かなたは「昇くんは凄いね。なんか大人の人みたい」と言ってきて、昇は前とどこか違ってしまっているかと驚きながら「俺が?チビだよ?」と誤魔化して笑う。

かなたがしてきた相談は「この先はなんて答える?」で、「別に会えば手を振る仲で、電話したりする仲って答えて平気だよ」と答えておいた。


昇は「そろそろかな?」と笑ってかなたに説明すると、かなたは「えぇ?怒られない?」と驚いた顔をする。


昇は「平気だよ。小岩ってさ、悪い奴じゃないんだよ。だからキチンと話して言葉が届けば平気なんだ。かなたも今度話してみる?」と聞くと、かなたは「昇くんといる時なら」と言うので昇は「よろしくー」と言って笑った。


下心がないと言えば嘘になる。

毒を以て毒を制する。

小岩茂との付き合いで、春香もかなたも自分の周りも守ろうと思っていた。



その晩、帰ると祖父が「あの小僧から電話が来たぞ?委員会活動だって言って帰ってくる時間伝えたからそろそろ電話くるぞ」と言われる。


嫌がることなく「サンキュー爺ちゃん」と返す昇に、祖父が「お前、どうすんだ?」と聞くと、昇は「適度な距離感でアイツも巻き込むよ。俺の2回目は思ったよりハードだからさ、味方は多い方がいいんだ」と答えた。


祖父は「成程な、アイツもチームメンバーだな」と笑って部屋に戻ると、本当に監視でもされているように電話が鳴る。


昇は裏声で電話に出ると「小岩です。楠木くん居ますか?」と言われて、昇は「あ、小岩?ただいま。オレオレ、今帰ってきて爺ちゃんから電話あったって聞いたよ。あんがとね」と言う。


忌々しそうに「お前、裏声…」と言う小岩茂に、「気づいて欲しかったけどまだダメだったかぁ」と言う昇。


「このヤロ…。まあいいや。流行ってたぞ。お前の言った好き嫌い」

「おお、やっぱり西中にも行ったかー、皆真っ赤だった?」

「まあな。なんかよく知らない奴が勘違いしてたよ」


昇の「面白かった?」という問いに、「…少しだけ。趣味悪いから喜ばなかった」と返す小岩茂は案外キチンとした人間だとわかる。
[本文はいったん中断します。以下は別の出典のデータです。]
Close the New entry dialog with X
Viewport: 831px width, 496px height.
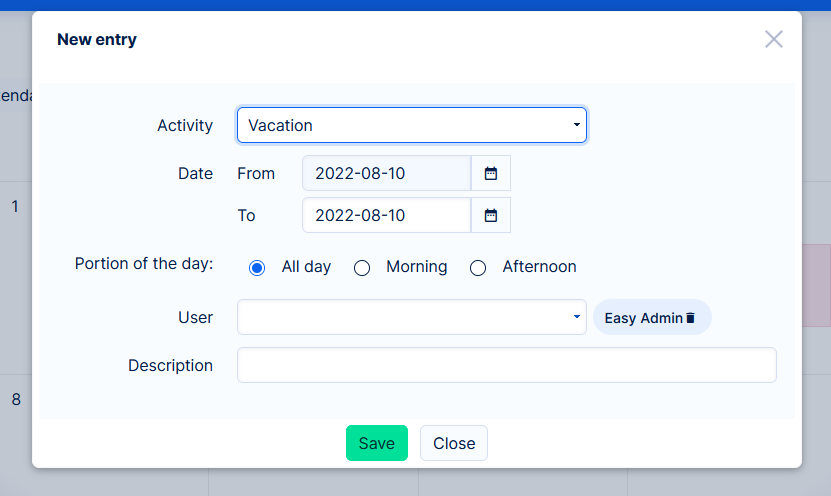773,39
「ったく、毎朝キチンと学校行ったせいで、夜なんか眠くてたまんねえ」と恩着せがましく言ってから「じゃまたな」と言って電話を切る小岩茂。


昇は「うんうん。ありがとう。またね」と返事をしたが、狙い通りの展開に笑ってしまわないように大変だった。制服を脱いで部屋着に着替えてから、わざと小岩茂の家に電話をすると案の定曽房が電話に出た。